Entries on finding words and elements
- - - - - - -

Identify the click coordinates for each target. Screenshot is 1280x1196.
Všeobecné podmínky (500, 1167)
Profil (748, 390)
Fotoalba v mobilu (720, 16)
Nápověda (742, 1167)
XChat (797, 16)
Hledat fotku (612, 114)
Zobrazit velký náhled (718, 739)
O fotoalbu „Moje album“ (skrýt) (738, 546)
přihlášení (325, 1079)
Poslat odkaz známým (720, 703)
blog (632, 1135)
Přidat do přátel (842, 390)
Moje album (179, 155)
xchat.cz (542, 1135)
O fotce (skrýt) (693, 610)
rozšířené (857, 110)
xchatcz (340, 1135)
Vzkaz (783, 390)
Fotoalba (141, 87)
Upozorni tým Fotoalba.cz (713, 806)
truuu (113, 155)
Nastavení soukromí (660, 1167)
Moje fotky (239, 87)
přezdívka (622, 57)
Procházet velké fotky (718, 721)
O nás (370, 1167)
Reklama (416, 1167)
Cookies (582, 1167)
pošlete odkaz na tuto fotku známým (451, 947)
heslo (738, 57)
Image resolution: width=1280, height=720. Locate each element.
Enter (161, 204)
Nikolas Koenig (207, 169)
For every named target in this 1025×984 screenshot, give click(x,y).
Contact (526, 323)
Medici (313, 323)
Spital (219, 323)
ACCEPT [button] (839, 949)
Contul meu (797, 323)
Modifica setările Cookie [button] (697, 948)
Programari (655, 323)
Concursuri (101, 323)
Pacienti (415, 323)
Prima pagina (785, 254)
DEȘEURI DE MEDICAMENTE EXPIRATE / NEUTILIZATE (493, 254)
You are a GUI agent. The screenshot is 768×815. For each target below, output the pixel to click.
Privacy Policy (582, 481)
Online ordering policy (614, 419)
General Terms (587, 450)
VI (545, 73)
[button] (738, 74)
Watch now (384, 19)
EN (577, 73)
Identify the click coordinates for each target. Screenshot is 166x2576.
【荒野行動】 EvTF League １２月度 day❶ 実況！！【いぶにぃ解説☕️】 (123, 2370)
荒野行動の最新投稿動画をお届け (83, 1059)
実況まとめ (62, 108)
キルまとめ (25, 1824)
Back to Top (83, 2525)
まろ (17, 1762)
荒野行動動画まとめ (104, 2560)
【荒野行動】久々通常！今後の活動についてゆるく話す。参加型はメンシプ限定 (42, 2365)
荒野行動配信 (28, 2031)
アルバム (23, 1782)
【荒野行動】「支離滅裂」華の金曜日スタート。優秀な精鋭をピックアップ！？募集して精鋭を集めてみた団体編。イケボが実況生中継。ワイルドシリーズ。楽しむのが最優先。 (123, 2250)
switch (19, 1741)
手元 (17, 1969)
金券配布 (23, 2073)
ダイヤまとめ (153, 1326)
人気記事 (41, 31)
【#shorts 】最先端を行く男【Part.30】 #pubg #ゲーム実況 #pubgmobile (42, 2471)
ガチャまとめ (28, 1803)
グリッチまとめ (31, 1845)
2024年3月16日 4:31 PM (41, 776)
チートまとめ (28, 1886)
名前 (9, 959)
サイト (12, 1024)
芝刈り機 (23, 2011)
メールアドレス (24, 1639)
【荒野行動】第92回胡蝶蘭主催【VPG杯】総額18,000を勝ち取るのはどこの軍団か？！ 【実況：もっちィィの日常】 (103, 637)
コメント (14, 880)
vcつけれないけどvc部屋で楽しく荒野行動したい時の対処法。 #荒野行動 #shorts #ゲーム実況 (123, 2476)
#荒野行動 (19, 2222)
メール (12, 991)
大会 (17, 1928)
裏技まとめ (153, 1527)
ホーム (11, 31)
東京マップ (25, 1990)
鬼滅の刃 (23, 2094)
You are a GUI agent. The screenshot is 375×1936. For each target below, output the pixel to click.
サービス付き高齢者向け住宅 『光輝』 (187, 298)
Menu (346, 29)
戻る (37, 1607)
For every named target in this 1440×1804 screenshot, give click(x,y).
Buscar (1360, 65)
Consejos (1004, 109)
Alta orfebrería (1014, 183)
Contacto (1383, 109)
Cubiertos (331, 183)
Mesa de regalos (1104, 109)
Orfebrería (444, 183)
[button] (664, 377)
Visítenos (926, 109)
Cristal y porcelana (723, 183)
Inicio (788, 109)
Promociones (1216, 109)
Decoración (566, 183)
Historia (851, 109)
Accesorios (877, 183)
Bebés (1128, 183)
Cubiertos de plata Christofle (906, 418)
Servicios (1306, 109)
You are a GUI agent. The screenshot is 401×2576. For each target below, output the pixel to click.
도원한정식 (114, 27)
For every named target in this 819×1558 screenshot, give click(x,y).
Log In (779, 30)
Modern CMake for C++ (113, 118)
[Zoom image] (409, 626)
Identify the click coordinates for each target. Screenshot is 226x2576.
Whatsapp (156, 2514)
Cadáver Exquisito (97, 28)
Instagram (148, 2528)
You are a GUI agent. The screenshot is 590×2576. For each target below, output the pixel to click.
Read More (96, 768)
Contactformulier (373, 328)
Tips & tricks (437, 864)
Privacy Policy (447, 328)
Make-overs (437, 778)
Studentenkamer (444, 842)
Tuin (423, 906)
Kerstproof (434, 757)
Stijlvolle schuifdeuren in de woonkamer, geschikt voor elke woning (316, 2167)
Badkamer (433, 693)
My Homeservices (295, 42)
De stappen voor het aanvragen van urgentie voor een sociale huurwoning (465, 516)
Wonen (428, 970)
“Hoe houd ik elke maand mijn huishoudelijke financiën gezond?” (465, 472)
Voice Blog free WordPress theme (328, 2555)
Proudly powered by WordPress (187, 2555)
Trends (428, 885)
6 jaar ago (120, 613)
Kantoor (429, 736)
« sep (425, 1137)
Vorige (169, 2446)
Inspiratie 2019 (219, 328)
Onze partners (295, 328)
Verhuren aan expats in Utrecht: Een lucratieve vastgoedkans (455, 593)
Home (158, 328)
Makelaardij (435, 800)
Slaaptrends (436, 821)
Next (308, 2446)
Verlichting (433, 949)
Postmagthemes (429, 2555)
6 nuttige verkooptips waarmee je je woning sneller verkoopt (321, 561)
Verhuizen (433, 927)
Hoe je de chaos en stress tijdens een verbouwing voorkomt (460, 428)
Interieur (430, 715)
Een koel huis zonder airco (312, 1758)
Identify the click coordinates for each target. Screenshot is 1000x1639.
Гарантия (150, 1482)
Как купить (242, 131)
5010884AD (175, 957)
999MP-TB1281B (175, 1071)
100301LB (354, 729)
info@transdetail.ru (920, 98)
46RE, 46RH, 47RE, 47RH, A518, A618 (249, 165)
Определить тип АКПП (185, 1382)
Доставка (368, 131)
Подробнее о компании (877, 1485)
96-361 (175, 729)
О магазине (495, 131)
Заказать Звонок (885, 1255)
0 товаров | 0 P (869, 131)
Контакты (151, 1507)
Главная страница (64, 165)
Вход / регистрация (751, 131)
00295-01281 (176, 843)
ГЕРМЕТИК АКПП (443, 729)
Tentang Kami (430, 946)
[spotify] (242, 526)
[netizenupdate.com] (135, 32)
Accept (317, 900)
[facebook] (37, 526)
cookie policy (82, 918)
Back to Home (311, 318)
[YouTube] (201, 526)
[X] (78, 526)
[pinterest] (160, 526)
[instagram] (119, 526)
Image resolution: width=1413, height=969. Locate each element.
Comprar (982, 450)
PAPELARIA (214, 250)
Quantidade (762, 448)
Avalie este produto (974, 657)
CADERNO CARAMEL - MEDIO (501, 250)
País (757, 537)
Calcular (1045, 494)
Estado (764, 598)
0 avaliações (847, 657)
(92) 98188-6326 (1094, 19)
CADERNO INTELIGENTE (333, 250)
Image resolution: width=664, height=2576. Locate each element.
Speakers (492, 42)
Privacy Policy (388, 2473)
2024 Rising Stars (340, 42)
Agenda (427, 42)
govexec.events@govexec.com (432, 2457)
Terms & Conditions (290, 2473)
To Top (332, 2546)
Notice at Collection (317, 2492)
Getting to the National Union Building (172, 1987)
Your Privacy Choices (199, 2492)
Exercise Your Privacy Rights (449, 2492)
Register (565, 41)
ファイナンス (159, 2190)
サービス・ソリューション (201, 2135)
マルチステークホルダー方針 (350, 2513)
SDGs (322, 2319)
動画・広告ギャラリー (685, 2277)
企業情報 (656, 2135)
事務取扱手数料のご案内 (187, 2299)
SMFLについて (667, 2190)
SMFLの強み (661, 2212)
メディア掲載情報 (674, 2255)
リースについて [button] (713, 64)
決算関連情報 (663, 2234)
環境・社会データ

- - - - - - -

# Task details
Pull out the lines of the material word for word, everything from the line containing "Contactformulier (373, 328)" down to the line containing "Verhuizen (433, 927)", both included.

# Answer below
Contactformulier (373, 328)
Tips & tricks (437, 864)
Privacy Policy (447, 328)
Make-overs (437, 778)
Studentenkamer (444, 842)
Tuin (423, 906)
Kerstproof (434, 757)
Stijlvolle schuifdeuren in de woonkamer, geschikt voor elke woning (316, 2167)
Badkamer (433, 693)
My Homeservices (295, 42)
De stappen voor het aanvragen van urgentie voor een sociale huurwoning (465, 516)
Wonen (428, 970)
“Hoe houd ik elke maand mijn huishoudelijke financiën gezond?” (465, 472)
Voice Blog free WordPress theme (328, 2555)
Proudly powered by WordPress (187, 2555)
Trends (428, 885)
6 jaar ago (120, 613)
Kantoor (429, 736)
« sep (425, 1137)
Vorige (169, 2446)
Inspiratie 2019 (219, 328)
Onze partners (295, 328)
Verhuren aan expats in Utrecht: Een lucratieve vastgoedkans (455, 593)
Home (158, 328)
Makelaardij (435, 800)
Slaaptrends (436, 821)
Next (308, 2446)
Verlichting (433, 949)
Postmagthemes (429, 2555)
6 nuttige verkooptips waarmee je je woning sneller verkoopt (321, 561)
Verhuizen (433, 927)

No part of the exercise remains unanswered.